=== Records ===

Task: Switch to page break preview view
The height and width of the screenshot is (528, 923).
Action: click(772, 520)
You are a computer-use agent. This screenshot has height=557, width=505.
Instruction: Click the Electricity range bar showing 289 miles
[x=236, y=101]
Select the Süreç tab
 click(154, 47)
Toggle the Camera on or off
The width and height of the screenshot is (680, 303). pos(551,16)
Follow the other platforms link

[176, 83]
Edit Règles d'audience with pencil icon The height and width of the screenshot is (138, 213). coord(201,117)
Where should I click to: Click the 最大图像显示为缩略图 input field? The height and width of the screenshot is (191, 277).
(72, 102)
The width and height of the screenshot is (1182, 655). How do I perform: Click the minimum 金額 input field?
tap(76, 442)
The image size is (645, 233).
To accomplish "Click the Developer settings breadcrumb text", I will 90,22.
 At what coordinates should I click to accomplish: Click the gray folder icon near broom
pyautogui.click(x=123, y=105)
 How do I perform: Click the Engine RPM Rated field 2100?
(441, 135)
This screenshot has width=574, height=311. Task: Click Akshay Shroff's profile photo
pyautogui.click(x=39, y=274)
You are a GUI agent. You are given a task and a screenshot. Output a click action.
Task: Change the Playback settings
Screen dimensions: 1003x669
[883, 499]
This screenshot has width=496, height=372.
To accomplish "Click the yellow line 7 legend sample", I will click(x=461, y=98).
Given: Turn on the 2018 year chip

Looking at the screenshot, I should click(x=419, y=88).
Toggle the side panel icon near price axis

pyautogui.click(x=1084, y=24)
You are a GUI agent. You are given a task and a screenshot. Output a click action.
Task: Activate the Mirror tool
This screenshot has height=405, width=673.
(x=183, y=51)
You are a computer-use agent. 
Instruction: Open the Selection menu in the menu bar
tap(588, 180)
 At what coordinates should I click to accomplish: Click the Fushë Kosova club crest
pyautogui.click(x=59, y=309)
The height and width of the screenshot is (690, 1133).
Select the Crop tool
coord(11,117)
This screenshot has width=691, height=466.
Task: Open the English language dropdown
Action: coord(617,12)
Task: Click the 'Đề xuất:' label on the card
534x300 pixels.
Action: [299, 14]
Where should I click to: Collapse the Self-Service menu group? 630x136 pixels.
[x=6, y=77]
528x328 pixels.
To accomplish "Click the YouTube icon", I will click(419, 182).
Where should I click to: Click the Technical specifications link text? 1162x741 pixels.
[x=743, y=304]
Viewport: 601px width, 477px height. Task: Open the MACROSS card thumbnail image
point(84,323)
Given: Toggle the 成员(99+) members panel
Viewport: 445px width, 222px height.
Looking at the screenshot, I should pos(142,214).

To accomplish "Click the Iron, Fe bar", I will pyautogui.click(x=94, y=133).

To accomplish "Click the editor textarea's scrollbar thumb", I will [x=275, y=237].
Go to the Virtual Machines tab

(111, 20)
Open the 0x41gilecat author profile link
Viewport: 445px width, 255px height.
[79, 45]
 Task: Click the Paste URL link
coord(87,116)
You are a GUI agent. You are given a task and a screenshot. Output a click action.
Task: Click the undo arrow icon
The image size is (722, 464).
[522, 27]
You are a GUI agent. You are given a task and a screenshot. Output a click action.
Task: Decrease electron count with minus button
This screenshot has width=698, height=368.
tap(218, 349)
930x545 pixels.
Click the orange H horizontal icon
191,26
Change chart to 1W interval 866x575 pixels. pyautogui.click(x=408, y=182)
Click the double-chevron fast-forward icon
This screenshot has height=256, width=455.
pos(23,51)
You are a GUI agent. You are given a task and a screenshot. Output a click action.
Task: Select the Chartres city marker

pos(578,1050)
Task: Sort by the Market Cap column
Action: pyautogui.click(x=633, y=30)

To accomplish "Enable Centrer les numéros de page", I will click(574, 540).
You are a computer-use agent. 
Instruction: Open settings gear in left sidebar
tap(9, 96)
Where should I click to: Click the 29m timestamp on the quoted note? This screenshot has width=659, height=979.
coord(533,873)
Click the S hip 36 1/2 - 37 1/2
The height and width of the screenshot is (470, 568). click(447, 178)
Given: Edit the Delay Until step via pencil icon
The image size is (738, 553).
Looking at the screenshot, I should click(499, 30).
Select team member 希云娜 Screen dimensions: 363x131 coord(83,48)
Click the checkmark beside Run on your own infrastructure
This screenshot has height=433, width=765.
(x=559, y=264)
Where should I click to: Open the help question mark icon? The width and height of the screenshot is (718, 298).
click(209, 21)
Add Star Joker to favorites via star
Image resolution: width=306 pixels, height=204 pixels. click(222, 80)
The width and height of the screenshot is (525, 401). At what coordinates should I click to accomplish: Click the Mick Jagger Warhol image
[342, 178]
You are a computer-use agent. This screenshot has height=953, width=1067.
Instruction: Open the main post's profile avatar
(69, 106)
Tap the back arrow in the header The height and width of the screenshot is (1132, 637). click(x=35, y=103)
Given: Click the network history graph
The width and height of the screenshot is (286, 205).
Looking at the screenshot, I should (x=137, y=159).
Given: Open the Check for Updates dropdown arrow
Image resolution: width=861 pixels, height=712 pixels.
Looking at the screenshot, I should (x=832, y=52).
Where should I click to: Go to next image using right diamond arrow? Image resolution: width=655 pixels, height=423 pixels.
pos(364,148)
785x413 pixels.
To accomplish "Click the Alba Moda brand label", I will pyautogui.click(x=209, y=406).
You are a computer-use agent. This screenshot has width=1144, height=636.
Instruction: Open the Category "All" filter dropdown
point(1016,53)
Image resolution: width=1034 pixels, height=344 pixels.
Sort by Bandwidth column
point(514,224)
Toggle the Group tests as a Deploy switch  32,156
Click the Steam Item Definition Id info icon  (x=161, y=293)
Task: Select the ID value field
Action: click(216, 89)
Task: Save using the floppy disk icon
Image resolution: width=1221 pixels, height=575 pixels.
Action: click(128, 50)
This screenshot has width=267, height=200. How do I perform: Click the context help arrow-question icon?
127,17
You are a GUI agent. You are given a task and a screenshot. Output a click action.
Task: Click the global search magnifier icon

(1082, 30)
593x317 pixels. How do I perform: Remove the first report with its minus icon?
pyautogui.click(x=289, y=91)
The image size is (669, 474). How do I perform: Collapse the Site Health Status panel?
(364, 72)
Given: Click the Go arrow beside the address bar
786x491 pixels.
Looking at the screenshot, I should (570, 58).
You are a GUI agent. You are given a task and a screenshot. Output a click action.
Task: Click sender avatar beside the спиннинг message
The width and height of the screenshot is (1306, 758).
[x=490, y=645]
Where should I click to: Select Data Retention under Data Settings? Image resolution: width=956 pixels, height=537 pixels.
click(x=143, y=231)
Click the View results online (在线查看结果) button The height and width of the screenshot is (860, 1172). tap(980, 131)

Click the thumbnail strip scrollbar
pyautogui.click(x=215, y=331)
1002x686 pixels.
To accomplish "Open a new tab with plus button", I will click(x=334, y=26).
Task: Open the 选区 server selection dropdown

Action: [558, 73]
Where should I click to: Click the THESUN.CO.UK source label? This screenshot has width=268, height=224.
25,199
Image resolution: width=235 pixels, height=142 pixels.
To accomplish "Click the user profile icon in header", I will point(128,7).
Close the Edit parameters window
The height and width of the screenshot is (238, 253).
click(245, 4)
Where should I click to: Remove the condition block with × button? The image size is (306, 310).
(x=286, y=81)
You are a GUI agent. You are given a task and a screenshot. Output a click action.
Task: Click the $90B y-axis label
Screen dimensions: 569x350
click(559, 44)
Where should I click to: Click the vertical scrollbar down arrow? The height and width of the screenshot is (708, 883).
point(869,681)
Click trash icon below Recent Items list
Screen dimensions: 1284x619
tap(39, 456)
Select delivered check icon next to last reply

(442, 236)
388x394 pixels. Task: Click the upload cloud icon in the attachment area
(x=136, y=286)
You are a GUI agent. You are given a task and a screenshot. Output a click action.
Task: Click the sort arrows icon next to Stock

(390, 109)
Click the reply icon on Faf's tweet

===

→ **Directions for this task**:
In the entries above, tally the lines containing the word "computer" and return only the tally.

→ **Result of the exercise**:
5